Exercise prompt
Rewrite the records from the line with "You are a computer-use" up to and including the line with "coord(711,372)", changing "dialog" to "window" and leaving everything else unchanged; give back only those lines.

Data supplied
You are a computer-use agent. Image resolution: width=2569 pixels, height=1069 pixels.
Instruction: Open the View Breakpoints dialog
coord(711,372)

* * *

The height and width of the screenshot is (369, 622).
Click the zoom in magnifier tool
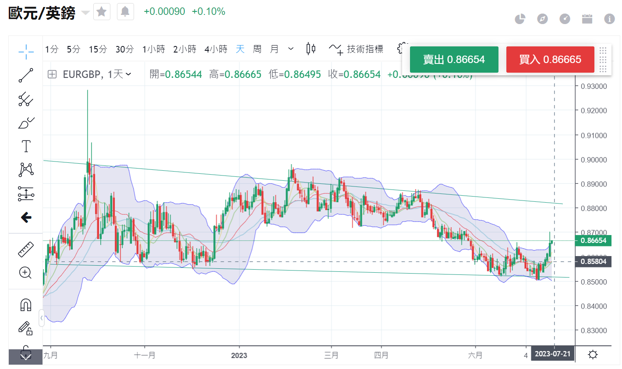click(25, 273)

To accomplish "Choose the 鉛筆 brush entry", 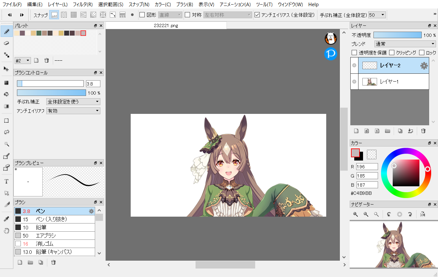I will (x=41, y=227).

---

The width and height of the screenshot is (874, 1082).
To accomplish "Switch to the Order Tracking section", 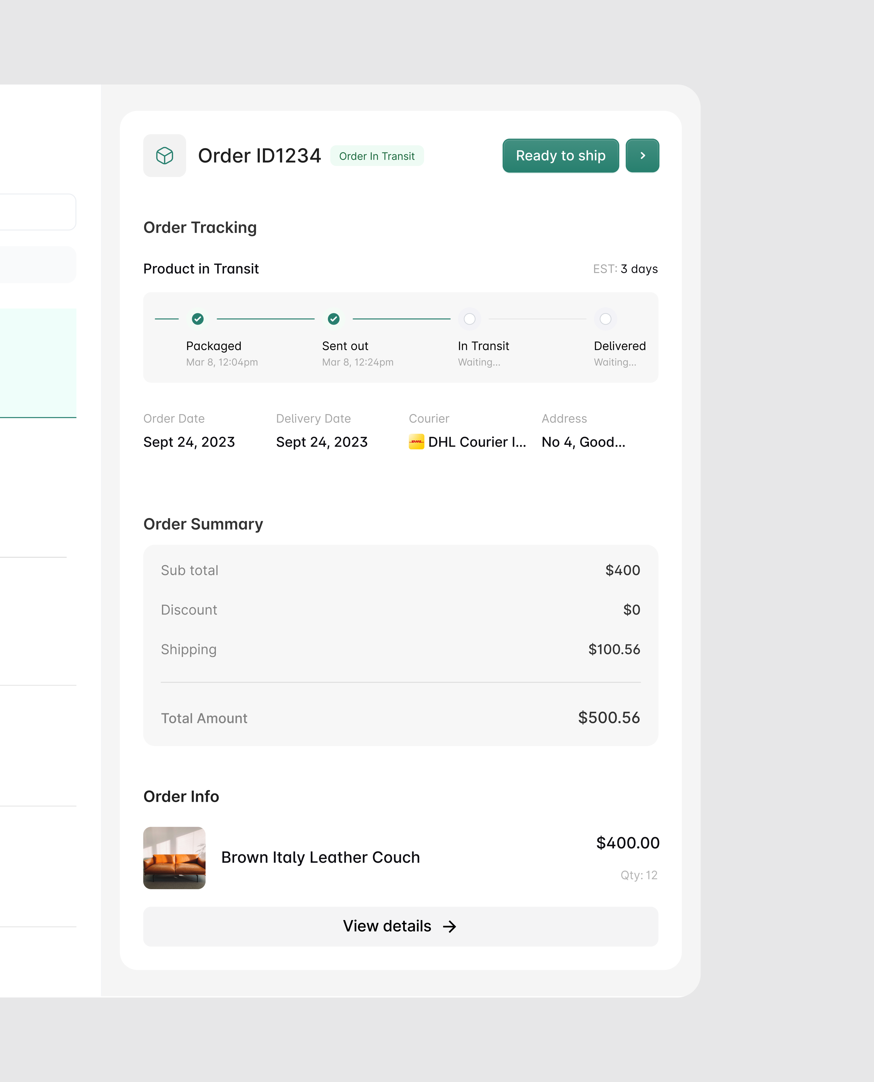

Answer to this problem
You are a computer-use agent. Image resolution: width=2569 pixels, height=1069 pixels.
Instruction: Open the View Breakpoints window
coord(711,372)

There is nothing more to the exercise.